La troisième chose, particulièrement développée en Occident, était d’entrer dans une nouvelle lumière. Evidemment, aujourd’hui, nous n’avons des vitraux qui ne sont plus tout à fait à la hauteur, ce sont des grisailles, mais l’idée était que la lumière du soleil peut être transformée pour dire la lumière nouvelle dans laquelle l’église était rassemblée. Evidemment, tout ça était des espèces de codes pour la société de l’époque, qui le comprenait immédiatement. Il n’y avait pas d’éclairage artificiel, alors la seule variante qu’on pouvait imposer était la modification de l’éclairage naturel. Et donc les vitraux signifiaient précisément une sorte de lumière céleste qui enveloppait la communauté. Voilà pour les éléments architecturaux.
Mais le fond du problème était de dire qu’on avait réalisé une sorte de coin de ciel sur la terre, c’était la rencontre du ciel et de la terre et l’assemblée qui se trouvait là était investie comme la maison de Zachée par la présence du Christ. C’est ça qui a animé toute la réflexion, tout la prière et toute la manière d’être des peuples, des communautés et des paroisses chrétiennes. Elles ont voulu dire chacune à leur manière la façon dont Dieu était présent au milieu de son peuple. Aujourd’hui, ce ne sont plus les schémas fondamentaux que les gens ont en tête, mais l’inspiration profonde reste réelle et nécessaire. Si nous sommes aujourd’hui réunis ici à saint Jean, pour célébrer la dédicace de cette église, c’est précisément parce que nous croyons que Dieu s’est engagé. Là où deux ou trois sont rassemblés en mon nom, je suis au milieu d’eux, ça continue. C’est pour ça que nous tenons tant à nous retrouver pour l’eucharistie, pour la célébration de la liturgie des heures, pour tout ce qui nous constitue en communauté, non pas simplement pour nous-mêmes, non pas pour nous édifier, non pas dans des buts d’apports moraux, mais d’abord dans cette réalité fondamentale : Dieu est un dieu Emmanuel, un dieu avec nous.

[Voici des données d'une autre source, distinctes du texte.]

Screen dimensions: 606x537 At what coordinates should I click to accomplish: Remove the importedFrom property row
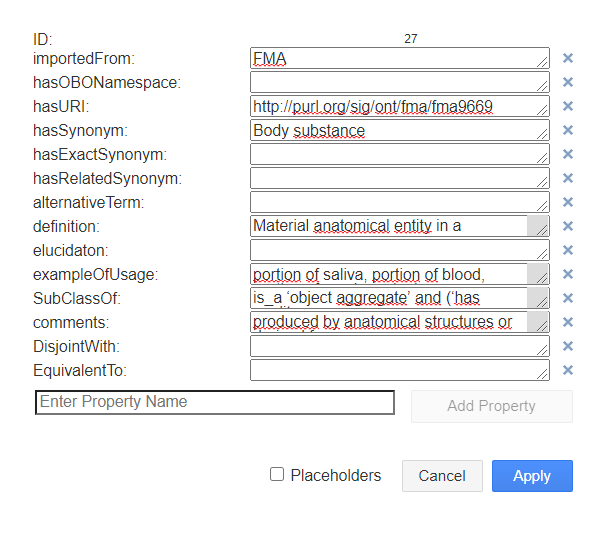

Alors frères et sœurs, que cette dédicace ranime en nous le sens de l’Eglise. Je crains que depuis quelques siècles, on ait assimilé l’Eglise à une sorte de mode de pensée. C’est à dire les gens ont des idées, des idées cathos, des idées protestants, des idées orthodoxes etc. Ca fait partie du panel des religions qu’on choisit quand on est adulte (c’est mieux parce qu’on a la conscience de le choisir), mais tout ça est une conception complètement idéologique de l’Eglise, et n’a aucun intérêt. Elle n’a jamais sauvé personne. Si l’Eglise c’est simplement des idées, ça ne vaut pas la peine de lui donner sa vie car donner sa vie pour des idées n’a généralement pas un grand impact. Dans toute la tradition ancienne, l’Eglise était d’abord le rassemblement concret de ceux qui acceptaient cette présence de Dieu, et qui la désiraient parmi eux. On peut se souvenir du texte magnifique de saint Bernard que nous lisions hier soir, quand il disait : Qu’est-ce que l’Eglise ? C’est nous, disait-il. Et il s’opposait l’objection. Nous qui sommes des pécheurs, nous qui ne vivons pas très bien, selon toutes les exigences de la loi de Moïse. Oui, c’est nous, mais dans le cœur de Dieu. C’est ça la définition d’une Eglise : quand on a un lieu comme celui-ci, ce n’est pas simplement nous qui formons l’église, mais les murs qui sont autour de nous et toute leur symbolique nous disent que nous sommes dans le cœur de Dieu.